Love In Action
Like me, Zanzan has spent his career in the hospitality industry. As manager of ARMA in Ubud, Bali for eight years, he ran one of the most beautiful and successful hotels in the city. He met Desmond Tutu and other luminaries when he helped my friend Carole Angermeir plan a major conference in 2006. By many measures, Zanzan was a big success.
On other levels, his heart cried out. His oldest son Rama would cry when Zanzan left the village for work. And while Zanzan was respected and well compensated by his employer, he felt off-purpose and longed to make more a difference in the lives of his family and village.
Torn between his loyalty to his employer and his inner desires, Zanzan went on spiritual retreat to pray for direction. By the time he returned home, he had envisioned Omunity, a retreat center in his home village of Sudaji.
Ubud, where ARMA is located, is a tourist mecca—it’s a cultural and healing arts center that draws people from all over the world. Not so Sudaji. Zanzan’s village is a small collection of banjars—closely linked communities whose members rely on each other for social, family and economic support—with no inherent tourist attraction. It’s pretty much in the middle of nowhere, surrounded by beautiful jungle and spectacular waterfalls.
Zanzan had the vision to create something from his dream. In addition to the draw of being closer to his wife Putu and his three children, he felt a tug to help his village prosper. So while he was in his temple retreat for 33 days, he envisioned every detail of Omunity—the name, the layout, the design, and (I assume) the tagline, “Love in Action.”
He has created a spiritual center that draws people for individual retreat, yoga workshops or exploration of the traditional Balinese way of life. He built a central thatch-covered hall for yoga, meditation and ceremony, four small sleeping rooms, a pool and dining area.
Putu and others help with the management and meals. They engage the villagers to make traditional crafts to sell. And, with his experience in the hotel business, Zanzan counseled families on how to design home-stay (he calls them “Om-Stay”) facilities that Westerners would enjoy.
Our little group of 20 stayed on site and in various compounds in the village—I was lucky to stay in his family’s Om-Stay next door.
Zanzan and Putu are on the way to achieving their dream.
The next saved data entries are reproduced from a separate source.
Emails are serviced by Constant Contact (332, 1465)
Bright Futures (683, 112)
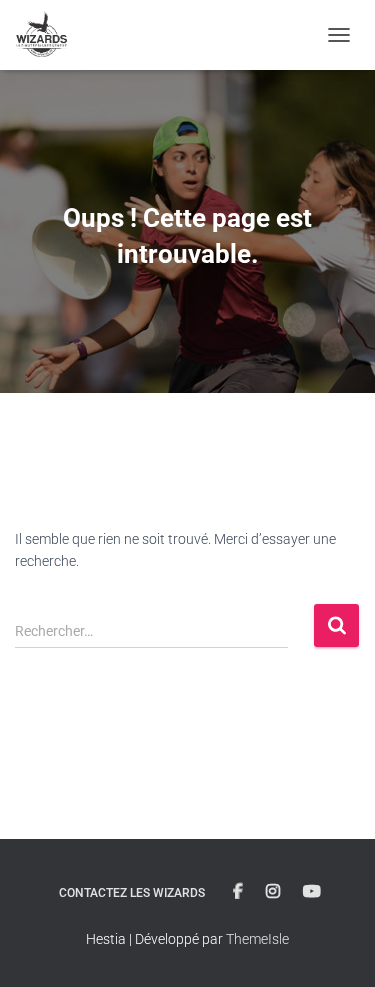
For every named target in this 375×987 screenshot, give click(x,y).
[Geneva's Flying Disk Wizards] (49, 35)
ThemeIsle (257, 939)
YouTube (312, 892)
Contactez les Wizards (132, 893)
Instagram (273, 892)
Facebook (238, 892)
Omunity is a beautiful oasis of calm and spirituality that allows its visitors to experience the Balinese way of life in the traditional setting—away from the bustle of Ubud.
More importantly, Omunity is a way to help the community while providing for their family.
In some ways, Zanzan’s story echoes the challenge many of us have in America—how to balance society’s measure of success with the desire of our hearts. Zanzan could have stayed in the safety of his Ubud career, which required little risk and provided many rewards.
But something called that was bigger than that, bigger than him. And now, he’s building a dream, out of nothing but love.